Wrap Text
MSP - MAS Plc - Abridged private placement memorandum and announcement of
capital raising
MAS plc
Previously Mergon Property Holdings Limited
(Incorporated in the Isle of Man)
(Registration number 2893V)
(Registered as an external company in the Republic of South Africa)
(Registration number 2010/000338/10)
JSE Share code: MSP
SEDOL: B4LFGHO
ISIN: IM00B4LFGH00
("MAS" or "the Company")
ABRIDGED PRIVATE PLACEMENT MEMORANDUM AND ANNOUNCEMENT OF CAPITAL RAISING
The information in this abridged private placement memorandum has been extracted
from the private placement memorandum ("PPM") dated 1 August 2011 and is not an
invitation to the public to subscribe for shares in MAS. It is issued in
compliance with the Luxembourg Stock Exchange`s ("LuxSE") Rules and Regulations
("LuxSE Listings Requirements"), the JSE Limited ("JSE") Listings Requirements
and the South African Companies Act for the purpose of providing information to
the public regarding MAS and to provide information to select investors with
regards to the private placement.
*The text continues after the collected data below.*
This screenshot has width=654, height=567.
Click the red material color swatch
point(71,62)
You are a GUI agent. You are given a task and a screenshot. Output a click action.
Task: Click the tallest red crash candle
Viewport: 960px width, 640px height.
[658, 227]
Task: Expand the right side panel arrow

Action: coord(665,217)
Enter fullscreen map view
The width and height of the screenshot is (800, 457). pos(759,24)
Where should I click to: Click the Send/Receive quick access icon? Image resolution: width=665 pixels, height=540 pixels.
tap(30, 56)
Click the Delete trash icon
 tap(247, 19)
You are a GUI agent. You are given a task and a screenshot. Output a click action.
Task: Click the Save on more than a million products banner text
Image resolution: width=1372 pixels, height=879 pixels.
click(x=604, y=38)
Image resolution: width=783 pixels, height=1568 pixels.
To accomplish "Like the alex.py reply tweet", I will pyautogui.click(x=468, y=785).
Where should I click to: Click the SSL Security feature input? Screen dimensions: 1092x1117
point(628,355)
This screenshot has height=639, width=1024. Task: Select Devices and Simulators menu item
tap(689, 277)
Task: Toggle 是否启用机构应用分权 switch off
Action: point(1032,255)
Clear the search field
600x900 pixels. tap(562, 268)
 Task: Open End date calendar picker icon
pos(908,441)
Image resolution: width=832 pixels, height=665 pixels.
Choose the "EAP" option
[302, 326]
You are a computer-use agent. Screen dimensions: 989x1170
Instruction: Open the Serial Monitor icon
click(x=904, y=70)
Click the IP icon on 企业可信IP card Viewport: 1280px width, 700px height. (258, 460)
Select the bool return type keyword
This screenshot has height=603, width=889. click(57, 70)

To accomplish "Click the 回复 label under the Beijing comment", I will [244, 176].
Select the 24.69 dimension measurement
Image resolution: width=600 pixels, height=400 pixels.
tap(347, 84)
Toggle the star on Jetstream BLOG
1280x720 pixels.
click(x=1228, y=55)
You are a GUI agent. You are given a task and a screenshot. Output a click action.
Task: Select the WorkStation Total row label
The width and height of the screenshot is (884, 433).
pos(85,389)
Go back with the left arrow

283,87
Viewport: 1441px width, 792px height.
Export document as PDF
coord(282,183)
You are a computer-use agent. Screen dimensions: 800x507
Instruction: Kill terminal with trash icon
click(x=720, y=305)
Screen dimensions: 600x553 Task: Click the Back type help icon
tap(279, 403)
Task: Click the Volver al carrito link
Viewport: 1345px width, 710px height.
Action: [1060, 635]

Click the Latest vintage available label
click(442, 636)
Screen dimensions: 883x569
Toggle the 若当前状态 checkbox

A potential investor should consult with its
own legal, business and tax advisers to determine the appropriateness and
consequences of an investment in the Company.
The PPM relates to a third capital raising, by MAS, by way of a private
placement of up to 62 516 280 shares of no par value ("private placement
shares"), at an issue price of Euro1.00 per share, in the share capital of MAS,
thereby raising up to Euro62 516 280 or approximately R600 million (before
private placement expenses) ("the private placement"), in South Africa, Europe
and the Isle of Man ("IOM").
1. Incorporation and history
MAS was incorporated in the IOM on 3 July 2008 under the name of Mergon Property
Holdings Limited. The Company changed its name to MAS plc on 4 March 2009.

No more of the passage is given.